O que vê cada espectador do lado de lá do palco?
Beautiful people não esconde a deficiência, nem a embrulha em sentimentos de piedade. De certo modo, aquilo que o coreógrafo faz é tornar mais visível a brutalidade e a injustiça com que a sociedade trata a pessoa com deficiência. Fá-lo a partir das pequenas histórias de vida, algumas delas ficcionadas e outras simples episódios performativos. Alguns gestos parecerão chocantes, como o corpo que é cruelmente lançado fora da cadeira de rodas, outros ridiculamente competitivos, como a disputa pelo microfone, outros ainda na fronteira do conflito, como o combate ao ralenti. Um megafone esquecido no centro do palco sinalizará a cantilena do pedinte, do excluído, mas também o grito de revolta tantas vezes adiado. Um corpo embrulhado em luzinhas de natal porá a nu as pequenas e falsas caridades que admitimos e promovemos em datas precisas. Outro corpo embrulhado em fita-cola revelará a rugosidade das coisas que não seguem como desejaríamos.

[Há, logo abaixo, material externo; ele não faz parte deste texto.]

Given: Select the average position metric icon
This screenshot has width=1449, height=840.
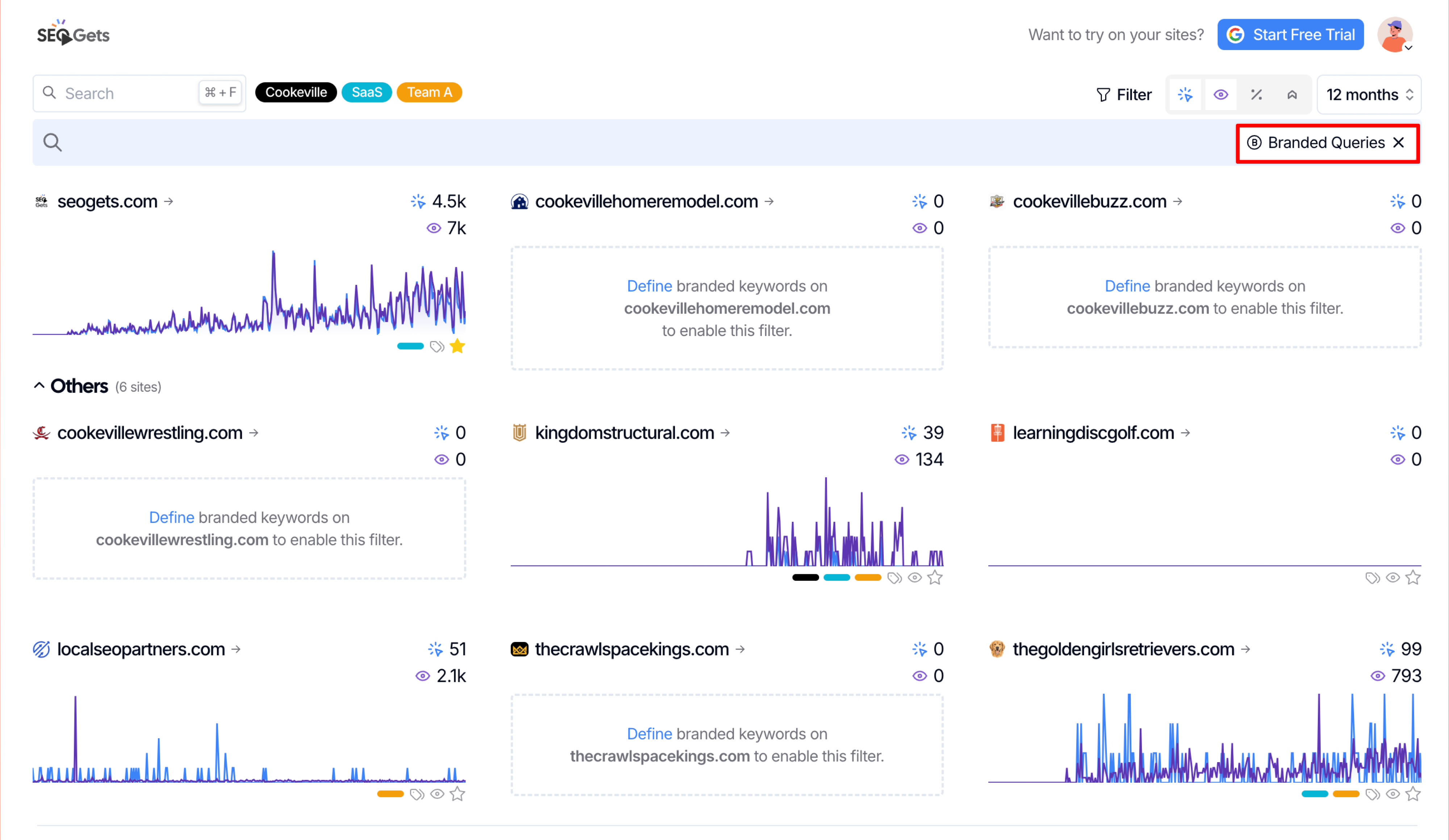Looking at the screenshot, I should coord(1292,94).
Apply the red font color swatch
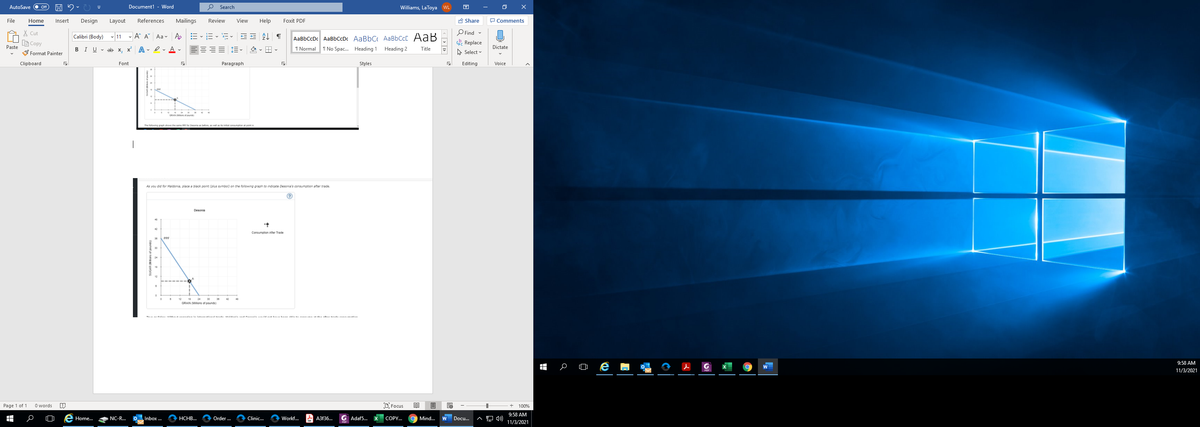The height and width of the screenshot is (427, 1200). coord(172,49)
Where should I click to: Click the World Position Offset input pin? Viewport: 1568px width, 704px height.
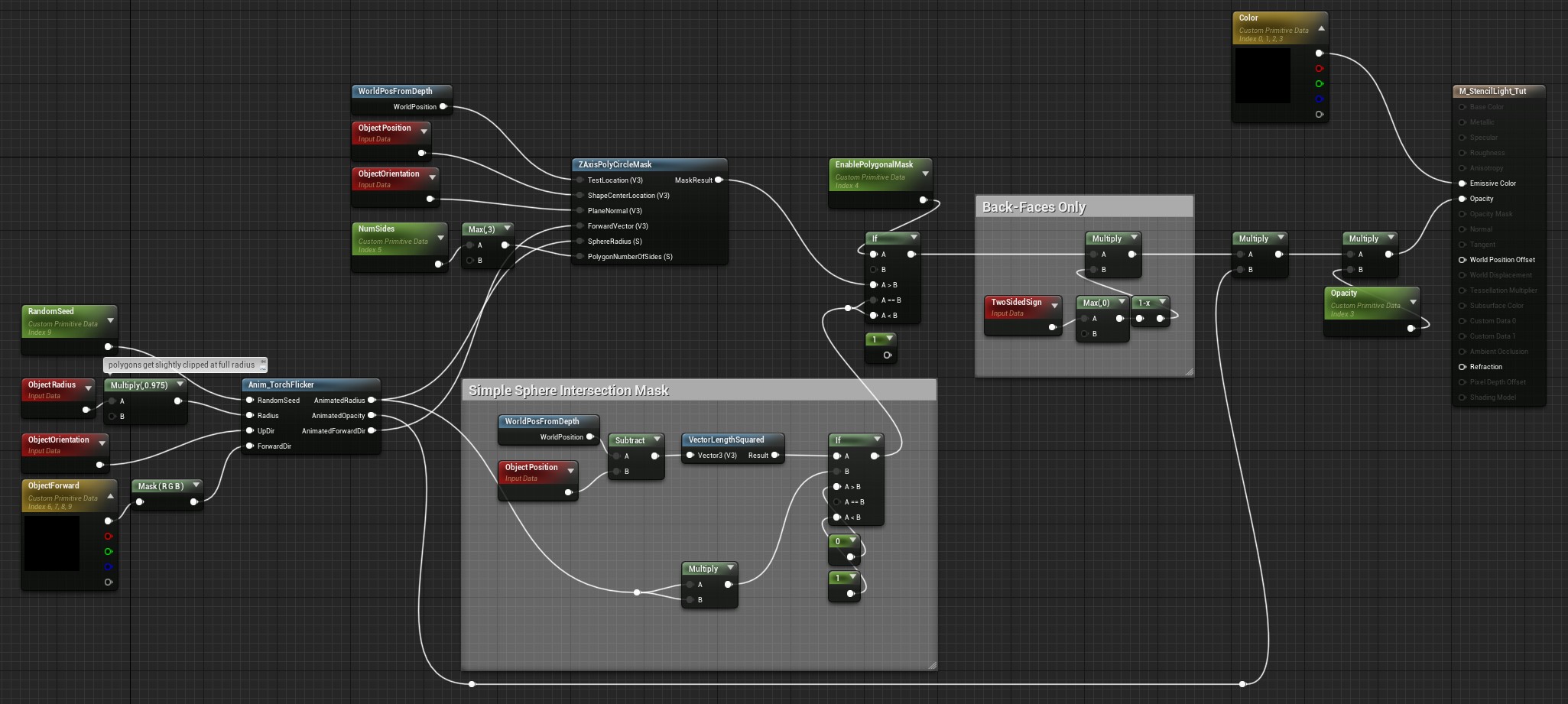(1462, 260)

Quando os intérpretes se aproximam da boca de cena, com minhocas na cabeça, o espectador sentirá talvez a incomodidade do olhar, uma espécie de nó dissonante no centro do seu próprio cérebro. Mas será sobretudo no coração que encontrará a fórmula para desatar esse nó. Descobrirá então o sentido desta peça construída com fragmentos, desta peça simultaneamente perturbadora e sensível. No final, tal como os intérpretes, ficará talvez com um emaranhado de estrelas entre as mãos... E dirá: eis beautiful people.
(Daniel Tércio)
Ficha Artística
Concepção, textos e coreografia: Rui Horta
Direção artística: Henrique Amoedo
Intérpretes: António José Freitas, Bárbara Matos, Elsa Freitas, José Manuel Figueira, Juliana Andrade, Ricardo Mendes, Sofia Marote e Sónia Gouveia
Ensaiador: Vanessa Amaral
Ensaio de voz (apoio): Lidiane Duailibi
Notação coreográfica: Luísa Aguiar
Assistentes de palco: Fátima Trindade e Telmo Ferreira
Operação de som: Luísa Aguiar e Rui Branco
Banda sonora: Tiago Cerqueira; Nick Cave; John Zorn / Ennio Morricone; Eurythmics (arranjo de Tiago Cerqueira)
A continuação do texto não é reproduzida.